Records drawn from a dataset

------------------------------

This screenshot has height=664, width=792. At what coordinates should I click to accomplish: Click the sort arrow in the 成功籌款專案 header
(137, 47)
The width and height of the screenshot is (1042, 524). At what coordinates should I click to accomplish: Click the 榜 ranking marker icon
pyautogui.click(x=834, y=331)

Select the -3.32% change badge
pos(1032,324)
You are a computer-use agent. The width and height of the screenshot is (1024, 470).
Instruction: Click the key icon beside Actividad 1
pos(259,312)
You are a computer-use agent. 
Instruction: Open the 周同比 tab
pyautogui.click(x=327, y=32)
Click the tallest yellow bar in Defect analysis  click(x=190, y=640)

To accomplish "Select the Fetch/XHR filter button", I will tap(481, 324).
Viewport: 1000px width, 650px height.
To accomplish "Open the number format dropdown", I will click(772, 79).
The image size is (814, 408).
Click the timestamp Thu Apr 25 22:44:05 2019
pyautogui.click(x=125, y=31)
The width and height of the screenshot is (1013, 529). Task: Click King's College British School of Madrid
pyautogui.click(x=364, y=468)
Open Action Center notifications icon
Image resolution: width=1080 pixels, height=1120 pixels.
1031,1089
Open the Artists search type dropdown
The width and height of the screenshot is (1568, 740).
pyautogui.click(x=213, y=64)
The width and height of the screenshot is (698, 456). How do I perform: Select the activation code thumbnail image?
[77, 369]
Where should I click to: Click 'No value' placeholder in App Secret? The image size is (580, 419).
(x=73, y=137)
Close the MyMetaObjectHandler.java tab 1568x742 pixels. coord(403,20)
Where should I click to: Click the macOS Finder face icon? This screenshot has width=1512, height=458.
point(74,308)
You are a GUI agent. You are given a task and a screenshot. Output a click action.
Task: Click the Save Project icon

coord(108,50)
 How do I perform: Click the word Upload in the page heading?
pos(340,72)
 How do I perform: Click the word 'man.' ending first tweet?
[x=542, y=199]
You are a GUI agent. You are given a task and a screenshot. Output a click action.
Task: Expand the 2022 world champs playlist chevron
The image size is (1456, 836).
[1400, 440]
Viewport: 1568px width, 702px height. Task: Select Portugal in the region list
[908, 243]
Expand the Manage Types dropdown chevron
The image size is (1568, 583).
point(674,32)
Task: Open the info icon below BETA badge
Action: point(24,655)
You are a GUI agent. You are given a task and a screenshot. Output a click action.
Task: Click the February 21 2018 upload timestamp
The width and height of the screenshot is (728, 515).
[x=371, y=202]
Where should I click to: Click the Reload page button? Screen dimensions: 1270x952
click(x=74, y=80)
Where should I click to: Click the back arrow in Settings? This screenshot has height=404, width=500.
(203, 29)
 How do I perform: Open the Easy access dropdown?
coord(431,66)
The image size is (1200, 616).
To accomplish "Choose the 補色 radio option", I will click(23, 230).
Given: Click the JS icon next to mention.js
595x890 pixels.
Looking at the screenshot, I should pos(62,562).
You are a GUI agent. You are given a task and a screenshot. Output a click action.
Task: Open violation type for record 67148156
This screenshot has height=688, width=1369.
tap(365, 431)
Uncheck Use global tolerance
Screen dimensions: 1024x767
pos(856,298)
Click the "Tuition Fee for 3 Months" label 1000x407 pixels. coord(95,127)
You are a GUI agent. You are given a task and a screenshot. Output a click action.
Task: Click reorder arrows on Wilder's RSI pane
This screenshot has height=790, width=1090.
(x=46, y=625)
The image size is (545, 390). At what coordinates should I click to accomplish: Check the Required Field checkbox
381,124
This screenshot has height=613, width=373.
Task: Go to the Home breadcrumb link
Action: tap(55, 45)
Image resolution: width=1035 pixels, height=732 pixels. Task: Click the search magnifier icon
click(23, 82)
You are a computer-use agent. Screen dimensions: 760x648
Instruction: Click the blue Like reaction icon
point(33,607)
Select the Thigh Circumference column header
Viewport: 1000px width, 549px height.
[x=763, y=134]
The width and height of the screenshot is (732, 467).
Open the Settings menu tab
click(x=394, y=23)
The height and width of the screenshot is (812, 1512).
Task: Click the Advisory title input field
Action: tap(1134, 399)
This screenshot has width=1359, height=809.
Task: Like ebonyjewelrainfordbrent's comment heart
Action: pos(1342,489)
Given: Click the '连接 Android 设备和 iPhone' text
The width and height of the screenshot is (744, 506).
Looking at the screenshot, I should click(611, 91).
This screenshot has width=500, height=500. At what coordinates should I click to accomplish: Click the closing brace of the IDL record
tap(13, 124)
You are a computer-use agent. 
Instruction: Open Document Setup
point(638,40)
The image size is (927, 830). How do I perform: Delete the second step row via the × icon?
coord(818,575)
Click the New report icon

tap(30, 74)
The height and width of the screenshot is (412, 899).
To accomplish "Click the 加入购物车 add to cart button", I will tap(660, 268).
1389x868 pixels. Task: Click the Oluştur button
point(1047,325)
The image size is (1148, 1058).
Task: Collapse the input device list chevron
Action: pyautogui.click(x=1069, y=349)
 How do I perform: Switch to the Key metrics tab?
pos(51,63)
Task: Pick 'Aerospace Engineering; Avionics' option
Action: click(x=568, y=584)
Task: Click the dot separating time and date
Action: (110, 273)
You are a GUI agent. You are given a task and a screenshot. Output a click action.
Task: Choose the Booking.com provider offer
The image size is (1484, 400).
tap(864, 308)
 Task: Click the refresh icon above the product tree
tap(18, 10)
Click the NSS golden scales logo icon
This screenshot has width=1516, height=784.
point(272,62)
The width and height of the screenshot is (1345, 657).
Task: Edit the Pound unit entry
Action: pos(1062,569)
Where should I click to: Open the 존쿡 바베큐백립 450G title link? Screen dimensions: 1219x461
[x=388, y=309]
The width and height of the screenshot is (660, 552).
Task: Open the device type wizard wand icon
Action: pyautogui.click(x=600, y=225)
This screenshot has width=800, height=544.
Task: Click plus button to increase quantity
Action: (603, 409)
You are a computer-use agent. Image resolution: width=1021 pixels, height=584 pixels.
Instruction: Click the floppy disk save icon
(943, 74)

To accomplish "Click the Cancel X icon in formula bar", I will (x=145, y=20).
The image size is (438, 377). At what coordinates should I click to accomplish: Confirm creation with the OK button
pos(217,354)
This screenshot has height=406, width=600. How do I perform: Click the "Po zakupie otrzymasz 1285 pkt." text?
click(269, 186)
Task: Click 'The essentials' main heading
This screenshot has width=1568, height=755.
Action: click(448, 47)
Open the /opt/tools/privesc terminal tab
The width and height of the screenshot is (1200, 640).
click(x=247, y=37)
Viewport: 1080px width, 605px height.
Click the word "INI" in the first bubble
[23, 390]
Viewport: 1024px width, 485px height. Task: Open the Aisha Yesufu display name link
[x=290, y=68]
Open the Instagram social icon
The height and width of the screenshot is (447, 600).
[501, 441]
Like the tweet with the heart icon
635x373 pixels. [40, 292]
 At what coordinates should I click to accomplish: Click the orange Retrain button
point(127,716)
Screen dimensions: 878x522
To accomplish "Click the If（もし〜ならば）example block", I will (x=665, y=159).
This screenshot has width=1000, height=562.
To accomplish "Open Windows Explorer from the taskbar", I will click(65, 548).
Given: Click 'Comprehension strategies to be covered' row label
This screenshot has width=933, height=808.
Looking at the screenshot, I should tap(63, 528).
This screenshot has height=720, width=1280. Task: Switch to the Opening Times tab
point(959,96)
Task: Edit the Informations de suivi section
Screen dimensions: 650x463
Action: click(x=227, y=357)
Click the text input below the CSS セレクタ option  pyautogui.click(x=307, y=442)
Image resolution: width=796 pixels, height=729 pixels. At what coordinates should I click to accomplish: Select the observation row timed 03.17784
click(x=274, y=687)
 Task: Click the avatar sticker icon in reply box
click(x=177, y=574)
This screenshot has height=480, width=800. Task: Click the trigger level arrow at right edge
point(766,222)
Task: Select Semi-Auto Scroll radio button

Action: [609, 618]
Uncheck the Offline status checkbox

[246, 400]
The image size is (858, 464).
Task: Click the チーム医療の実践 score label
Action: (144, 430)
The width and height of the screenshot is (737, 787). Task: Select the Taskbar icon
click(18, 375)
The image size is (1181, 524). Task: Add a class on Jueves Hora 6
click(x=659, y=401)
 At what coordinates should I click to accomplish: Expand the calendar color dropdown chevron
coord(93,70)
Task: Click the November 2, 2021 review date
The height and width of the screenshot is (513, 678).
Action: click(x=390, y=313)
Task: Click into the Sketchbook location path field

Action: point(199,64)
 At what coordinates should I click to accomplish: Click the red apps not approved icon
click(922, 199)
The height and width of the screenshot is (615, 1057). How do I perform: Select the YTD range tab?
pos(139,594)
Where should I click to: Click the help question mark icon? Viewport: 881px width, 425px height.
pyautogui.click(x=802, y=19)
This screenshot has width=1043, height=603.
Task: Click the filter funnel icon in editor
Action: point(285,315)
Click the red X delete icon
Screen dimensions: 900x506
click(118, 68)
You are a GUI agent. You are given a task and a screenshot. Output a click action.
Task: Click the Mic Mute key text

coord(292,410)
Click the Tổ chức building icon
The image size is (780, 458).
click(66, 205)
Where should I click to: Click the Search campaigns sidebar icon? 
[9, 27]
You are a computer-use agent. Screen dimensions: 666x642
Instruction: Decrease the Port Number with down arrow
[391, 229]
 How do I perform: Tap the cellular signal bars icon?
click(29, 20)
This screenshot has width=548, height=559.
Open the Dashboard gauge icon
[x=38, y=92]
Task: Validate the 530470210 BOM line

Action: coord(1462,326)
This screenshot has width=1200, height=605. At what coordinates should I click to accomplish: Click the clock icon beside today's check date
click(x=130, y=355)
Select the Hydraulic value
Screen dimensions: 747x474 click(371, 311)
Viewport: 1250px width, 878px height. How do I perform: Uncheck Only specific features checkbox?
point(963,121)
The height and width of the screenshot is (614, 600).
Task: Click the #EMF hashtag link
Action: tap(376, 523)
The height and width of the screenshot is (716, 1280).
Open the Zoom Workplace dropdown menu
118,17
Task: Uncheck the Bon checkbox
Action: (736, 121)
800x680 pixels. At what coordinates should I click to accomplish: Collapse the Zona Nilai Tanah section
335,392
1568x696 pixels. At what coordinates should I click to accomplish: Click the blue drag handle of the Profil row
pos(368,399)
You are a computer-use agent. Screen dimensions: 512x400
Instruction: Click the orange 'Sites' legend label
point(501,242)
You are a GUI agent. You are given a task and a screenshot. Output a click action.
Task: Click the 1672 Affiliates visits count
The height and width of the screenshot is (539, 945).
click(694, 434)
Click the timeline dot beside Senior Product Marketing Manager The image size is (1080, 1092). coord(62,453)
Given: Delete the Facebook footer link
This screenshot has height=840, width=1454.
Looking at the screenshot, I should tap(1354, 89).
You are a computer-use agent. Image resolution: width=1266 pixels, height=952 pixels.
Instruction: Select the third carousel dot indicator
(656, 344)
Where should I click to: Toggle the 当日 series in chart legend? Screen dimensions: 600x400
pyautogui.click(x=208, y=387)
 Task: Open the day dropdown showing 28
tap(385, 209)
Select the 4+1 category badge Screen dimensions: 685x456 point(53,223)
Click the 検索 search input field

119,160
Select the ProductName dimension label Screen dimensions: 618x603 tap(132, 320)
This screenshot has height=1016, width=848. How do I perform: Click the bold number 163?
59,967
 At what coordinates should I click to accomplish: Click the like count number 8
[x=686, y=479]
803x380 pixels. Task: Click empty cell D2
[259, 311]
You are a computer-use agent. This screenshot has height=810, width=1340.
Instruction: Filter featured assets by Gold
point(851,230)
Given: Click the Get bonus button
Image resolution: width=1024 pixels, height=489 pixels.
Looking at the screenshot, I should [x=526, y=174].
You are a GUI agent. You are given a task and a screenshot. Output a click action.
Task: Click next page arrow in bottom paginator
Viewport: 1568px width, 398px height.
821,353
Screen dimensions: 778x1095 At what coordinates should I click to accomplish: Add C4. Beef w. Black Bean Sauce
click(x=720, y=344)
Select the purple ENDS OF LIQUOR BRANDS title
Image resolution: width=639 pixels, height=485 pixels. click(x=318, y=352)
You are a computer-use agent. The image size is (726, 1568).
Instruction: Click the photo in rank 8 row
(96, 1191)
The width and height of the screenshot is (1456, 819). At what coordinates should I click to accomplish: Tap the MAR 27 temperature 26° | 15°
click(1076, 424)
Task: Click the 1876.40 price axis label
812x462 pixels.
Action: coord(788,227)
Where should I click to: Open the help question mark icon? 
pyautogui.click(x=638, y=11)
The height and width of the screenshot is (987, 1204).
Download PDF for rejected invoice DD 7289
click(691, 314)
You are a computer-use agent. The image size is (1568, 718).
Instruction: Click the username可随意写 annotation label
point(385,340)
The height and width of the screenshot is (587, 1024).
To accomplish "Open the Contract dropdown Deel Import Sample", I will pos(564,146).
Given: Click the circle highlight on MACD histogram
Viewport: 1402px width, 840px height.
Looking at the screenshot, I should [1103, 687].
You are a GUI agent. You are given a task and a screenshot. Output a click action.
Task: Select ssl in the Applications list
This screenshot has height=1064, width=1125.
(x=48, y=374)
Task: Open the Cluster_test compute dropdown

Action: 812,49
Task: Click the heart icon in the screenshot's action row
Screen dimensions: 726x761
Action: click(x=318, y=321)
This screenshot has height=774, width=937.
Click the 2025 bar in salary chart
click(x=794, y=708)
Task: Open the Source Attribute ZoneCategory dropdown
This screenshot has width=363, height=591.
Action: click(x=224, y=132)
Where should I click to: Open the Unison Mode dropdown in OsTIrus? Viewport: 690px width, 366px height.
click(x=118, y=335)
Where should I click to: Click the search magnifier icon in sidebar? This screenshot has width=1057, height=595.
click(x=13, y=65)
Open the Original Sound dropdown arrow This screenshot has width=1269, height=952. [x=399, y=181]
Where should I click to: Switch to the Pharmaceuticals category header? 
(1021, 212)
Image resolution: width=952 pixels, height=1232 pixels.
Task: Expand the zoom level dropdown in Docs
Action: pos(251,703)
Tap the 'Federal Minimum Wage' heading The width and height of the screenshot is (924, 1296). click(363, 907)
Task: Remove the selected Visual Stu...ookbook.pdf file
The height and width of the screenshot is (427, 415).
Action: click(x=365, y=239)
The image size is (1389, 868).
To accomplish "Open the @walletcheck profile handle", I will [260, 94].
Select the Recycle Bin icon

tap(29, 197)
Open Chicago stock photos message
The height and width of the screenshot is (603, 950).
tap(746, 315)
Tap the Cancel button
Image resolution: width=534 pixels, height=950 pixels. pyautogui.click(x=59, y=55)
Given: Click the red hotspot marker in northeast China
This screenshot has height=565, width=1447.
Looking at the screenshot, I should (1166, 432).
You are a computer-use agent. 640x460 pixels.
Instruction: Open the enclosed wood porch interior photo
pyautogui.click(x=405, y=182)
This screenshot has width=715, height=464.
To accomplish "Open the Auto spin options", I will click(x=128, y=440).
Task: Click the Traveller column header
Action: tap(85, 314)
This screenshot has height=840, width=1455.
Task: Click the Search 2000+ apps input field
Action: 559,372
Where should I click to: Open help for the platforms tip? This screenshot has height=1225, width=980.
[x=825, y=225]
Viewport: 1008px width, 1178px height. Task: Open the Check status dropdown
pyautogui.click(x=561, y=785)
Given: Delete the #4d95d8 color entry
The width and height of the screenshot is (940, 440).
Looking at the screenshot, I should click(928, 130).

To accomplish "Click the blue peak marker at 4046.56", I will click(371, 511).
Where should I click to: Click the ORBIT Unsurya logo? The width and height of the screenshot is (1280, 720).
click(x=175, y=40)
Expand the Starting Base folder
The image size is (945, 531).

------------------------------

Task goal: An exact copy of every line from the one containing "The width and height of the screenshot is (940, 440)." through the last line of the entries is required; please add nothing.

Written solution:
The width and height of the screenshot is (940, 440).
Looking at the screenshot, I should click(928, 130).

To accomplish "Click the blue peak marker at 4046.56", I will click(371, 511).
Where should I click to: Click the ORBIT Unsurya logo? The width and height of the screenshot is (1280, 720).
click(x=175, y=40)
Expand the Starting Base folder
The image size is (945, 531).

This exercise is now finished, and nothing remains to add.